▶ Excerpted text:

● ● ● ● ● ● ●

Why 'This is Us' Triggered My PTSD as a NICU Parent
I should have known. The popular TV show, “This is Us.” is known for its emotional drama. I think the writers believe if they can’t make you cry, then they haven’t done their job.
Recently in the show, one of the “big three” siblings had a preemie. The baby was born 12 weeks early and is in the NICU. As you can imagine the parents are not handling it well, but especially the father, Toby.
In a conversation in the waiting room a fellow NICU dad says, “You want to know something really messed up? You know Max and Louise… so, their baby’s organs are failing and they can’t do anything about it. So their baby is not coming home.”
“That is messed up.”
“No, no the messed up part is sometimes I think about them and it makes me feel better. I think, ‘well at least we’ve got a chance of going home. Better off than Max and Louise.’”
“Dark.”
Dark Emotions Happen in Hospital NICUs
NICUs are an upside-down reality because you think you will have a baby where everything is perfectly new, little and lovely. When you are expecting, you imagine all the emotions to be love and joy and a bunch of baby cuddles.
That is often not the case with NICU babies. Things get turned around and real dark real fast. When babies are born too early or very sick, everything is suddenly fragile and unknown. Brand new life is threatened to be replaced by death.
When my son was in the NICU, I remember day-after-day not wanting to make eye contact with the other moms at the scrubbing station. I didn’t want to hear their stories because that meant I would have to share mine. I didn’t want my story to make other people feel better. That’s human nature. But I just felt mine was the absolute worst.

● ● ● ● ● ● ●

▶ Supplied entries:

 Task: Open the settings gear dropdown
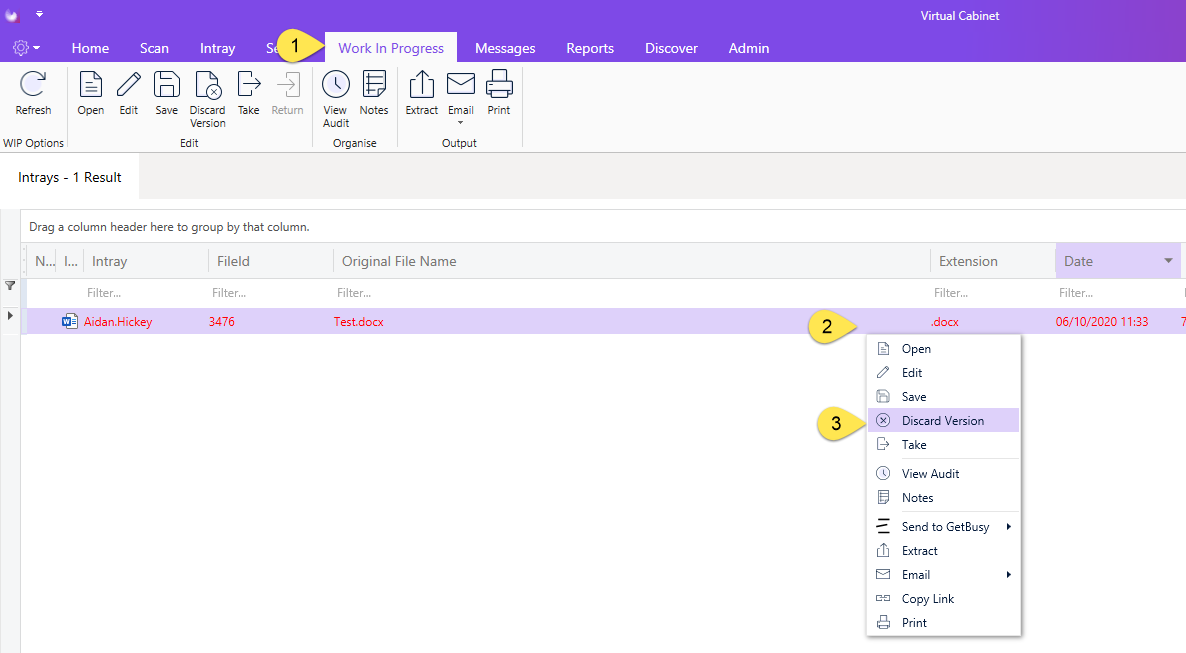pos(26,48)
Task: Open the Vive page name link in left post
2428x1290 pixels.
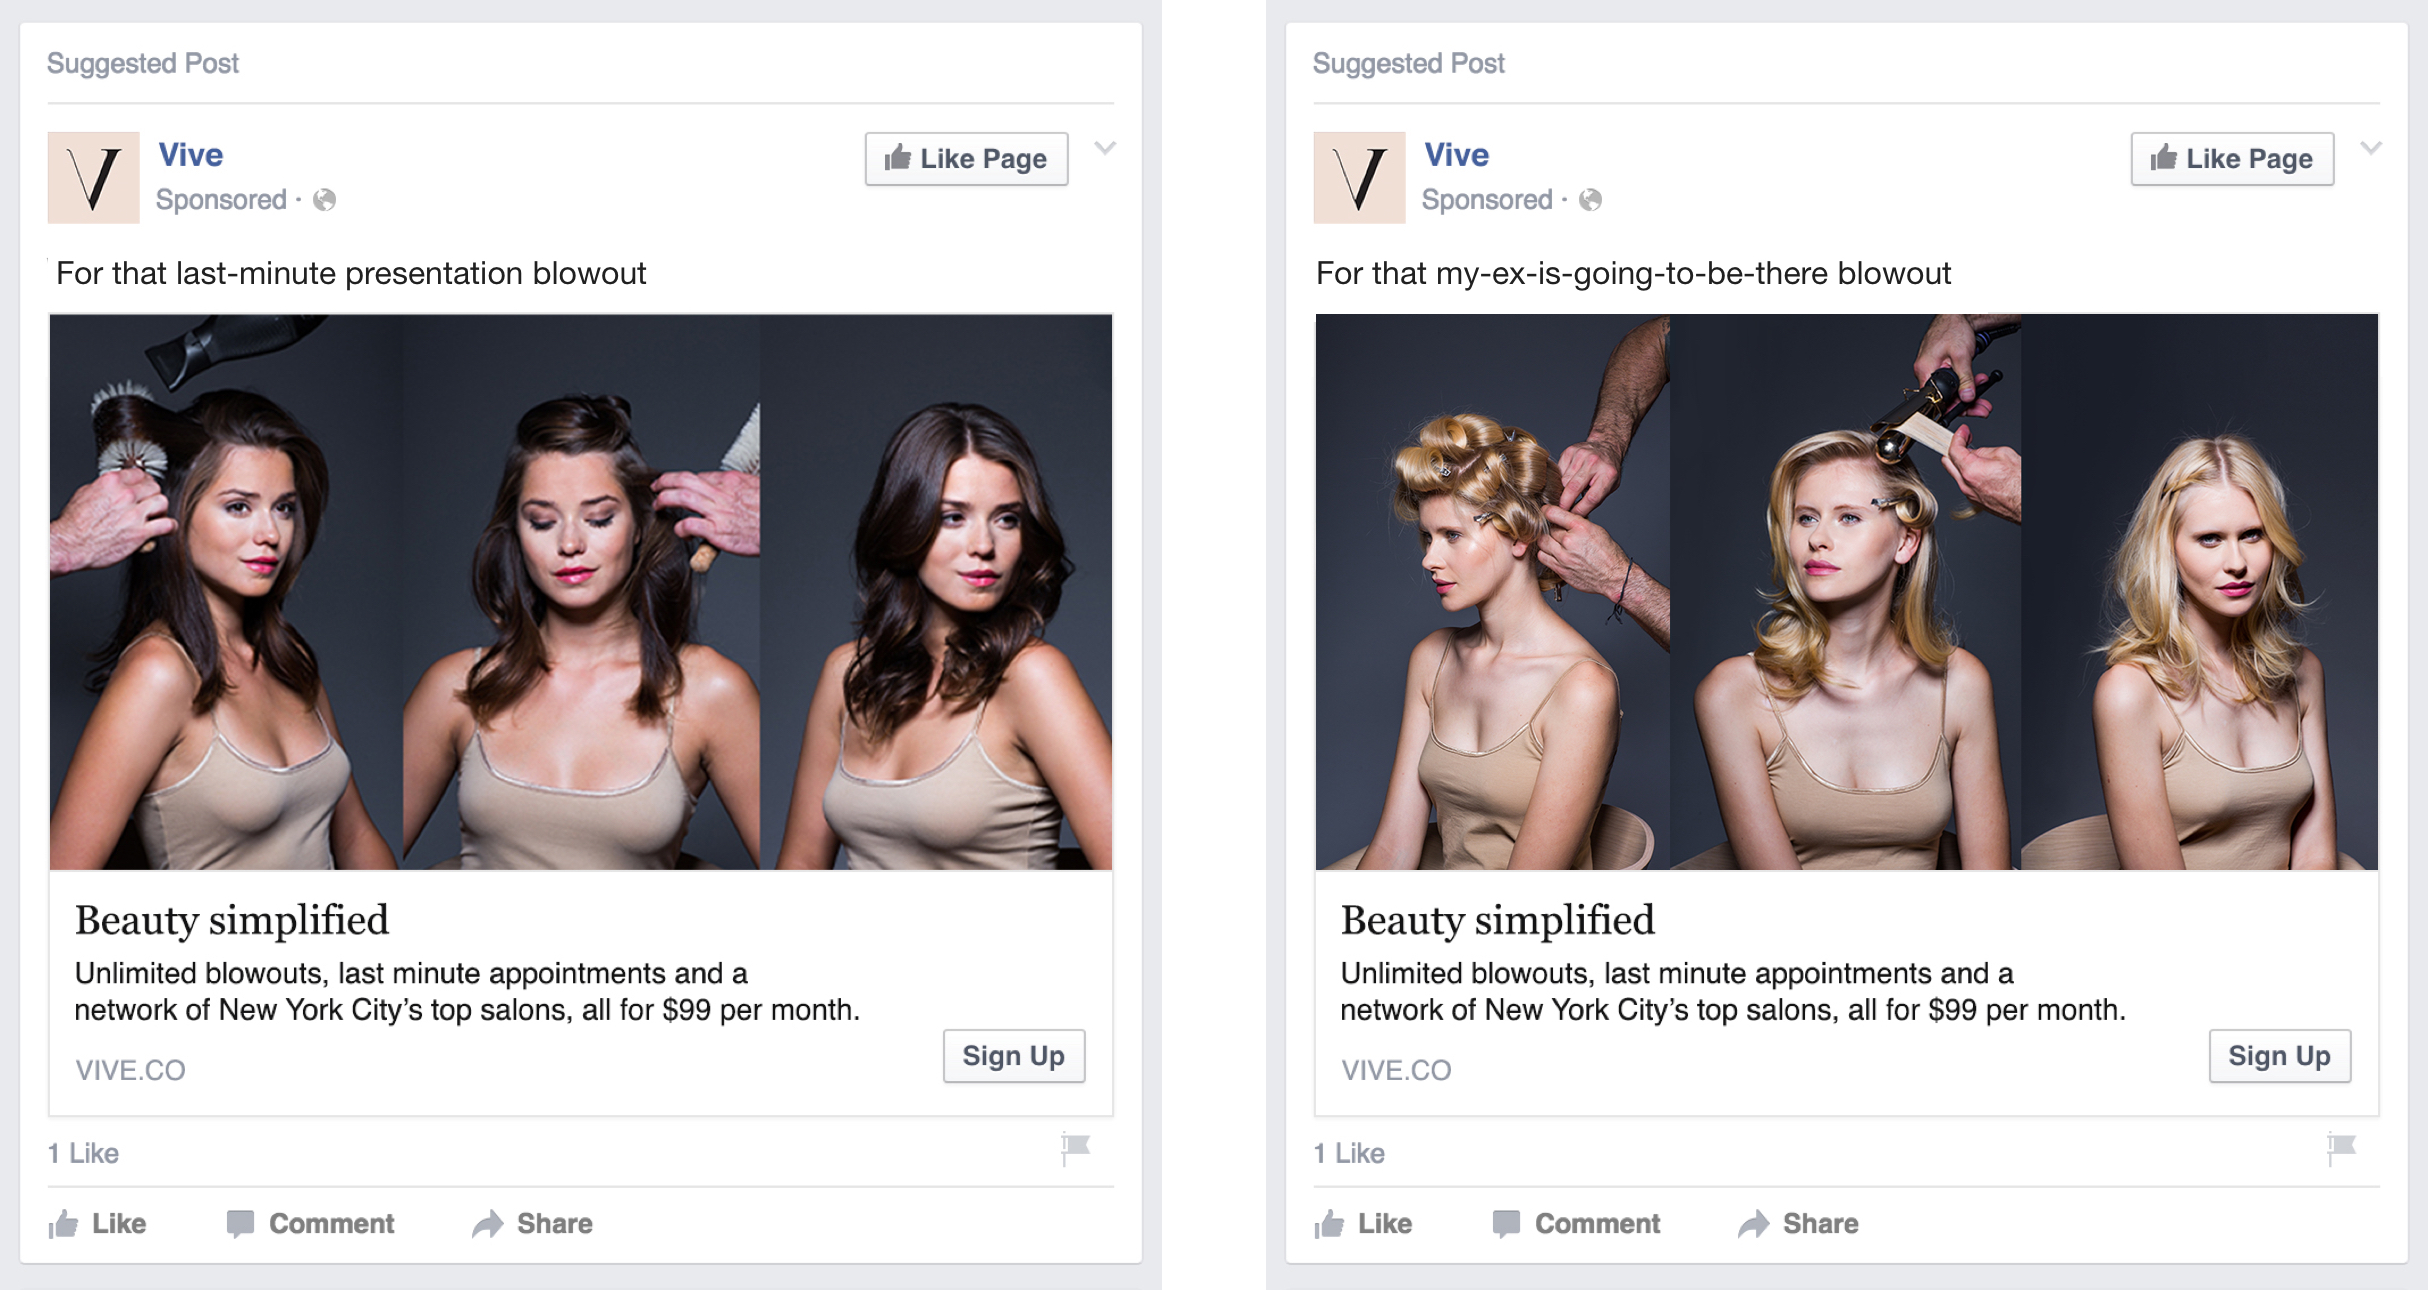Action: (190, 155)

● ● ● ● ● ● ●

▶ Required work:
1: Transcribe the NICU essay word for word, starting at "Recently in the" and ending at "the father, Toby.".
2: Summarize the NICU essay in two sentences.
3: List every person mentioned by name in the NICU essay.
The items above are separate material, unrelated to the NICU essay.

▶ Task answers:
1:
Recently in the show, one of the “big three” siblings had a preemie. The baby was born 12 weeks early and is in the NICU. As you can imagine the parents are not handling it well, but especially the father, Toby.

2: A recent episode of "This is Us" shows a preemie born 12 weeks early in the NICU, and a fellow NICU dad admits that another couple's worse situation sometimes makes him feel better, a moment the writer says triggered PTSD as a NICU parent. The writer explains that NICUs turn the expected love and joy of a new baby into fragile, dark uncertainty, and recalls avoiding eye contact with other moms at the scrubbing station while the writer's son was in the NICU.

3: Toby, Max, Louise